— START Information supplied —

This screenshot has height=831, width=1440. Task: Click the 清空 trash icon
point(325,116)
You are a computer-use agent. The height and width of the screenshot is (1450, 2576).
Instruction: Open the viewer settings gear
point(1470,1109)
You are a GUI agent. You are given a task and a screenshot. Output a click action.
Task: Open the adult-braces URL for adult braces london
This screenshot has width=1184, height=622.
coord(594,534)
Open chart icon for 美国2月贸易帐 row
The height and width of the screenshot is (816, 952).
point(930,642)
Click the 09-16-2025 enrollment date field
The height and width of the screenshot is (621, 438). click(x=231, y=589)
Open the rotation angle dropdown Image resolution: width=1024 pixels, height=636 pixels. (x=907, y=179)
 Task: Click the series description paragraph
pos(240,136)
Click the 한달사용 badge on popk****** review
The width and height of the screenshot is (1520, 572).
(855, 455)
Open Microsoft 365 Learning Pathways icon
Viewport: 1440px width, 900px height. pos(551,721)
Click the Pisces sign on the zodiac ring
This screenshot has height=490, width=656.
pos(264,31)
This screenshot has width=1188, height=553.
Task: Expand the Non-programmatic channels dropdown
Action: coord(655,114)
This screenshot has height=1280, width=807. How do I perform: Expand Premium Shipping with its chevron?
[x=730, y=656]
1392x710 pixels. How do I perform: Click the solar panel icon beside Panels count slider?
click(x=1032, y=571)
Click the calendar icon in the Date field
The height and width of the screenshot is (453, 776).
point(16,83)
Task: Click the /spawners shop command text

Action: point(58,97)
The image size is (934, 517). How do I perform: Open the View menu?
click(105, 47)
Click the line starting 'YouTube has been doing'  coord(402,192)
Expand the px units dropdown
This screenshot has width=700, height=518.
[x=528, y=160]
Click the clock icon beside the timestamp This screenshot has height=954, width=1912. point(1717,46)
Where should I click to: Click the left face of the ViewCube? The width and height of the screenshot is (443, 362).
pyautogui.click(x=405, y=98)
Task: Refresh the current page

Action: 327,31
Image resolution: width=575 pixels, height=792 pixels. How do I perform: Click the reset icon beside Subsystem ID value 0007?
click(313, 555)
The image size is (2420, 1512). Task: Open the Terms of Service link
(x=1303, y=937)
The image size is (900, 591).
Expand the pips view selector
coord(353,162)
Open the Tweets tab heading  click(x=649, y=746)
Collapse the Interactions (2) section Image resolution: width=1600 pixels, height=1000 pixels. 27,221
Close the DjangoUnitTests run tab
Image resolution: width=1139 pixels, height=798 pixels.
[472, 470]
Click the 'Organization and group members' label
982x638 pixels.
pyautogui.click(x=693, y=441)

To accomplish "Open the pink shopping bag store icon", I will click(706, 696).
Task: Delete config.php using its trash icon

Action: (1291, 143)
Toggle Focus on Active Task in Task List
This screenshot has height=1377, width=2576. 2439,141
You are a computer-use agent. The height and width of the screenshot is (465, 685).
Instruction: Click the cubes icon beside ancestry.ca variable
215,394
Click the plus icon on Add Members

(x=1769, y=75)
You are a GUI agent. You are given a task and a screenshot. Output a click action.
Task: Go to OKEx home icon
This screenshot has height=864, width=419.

— END Information supplied —

--- Exercise instructions ---
Reproduce verbatim the entries from the beginning through the line containing "Viewport: 1440px width, 900px", with that line included.

--- Task response ---
This screenshot has height=831, width=1440. Task: Click the 清空 trash icon
point(325,116)
You are a computer-use agent. The height and width of the screenshot is (1450, 2576).
Instruction: Open the viewer settings gear
point(1470,1109)
You are a GUI agent. You are given a task and a screenshot. Output a click action.
Task: Open the adult-braces URL for adult braces london
This screenshot has width=1184, height=622.
coord(594,534)
Open chart icon for 美国2月贸易帐 row
The height and width of the screenshot is (816, 952).
point(930,642)
Click the 09-16-2025 enrollment date field
The height and width of the screenshot is (621, 438). click(x=231, y=589)
Open the rotation angle dropdown Image resolution: width=1024 pixels, height=636 pixels. (x=907, y=179)
 Task: Click the series description paragraph
pos(240,136)
Click the 한달사용 badge on popk****** review
The width and height of the screenshot is (1520, 572).
(855, 455)
Open Microsoft 365 Learning Pathways icon
Viewport: 1440px width, 900px height. pos(551,721)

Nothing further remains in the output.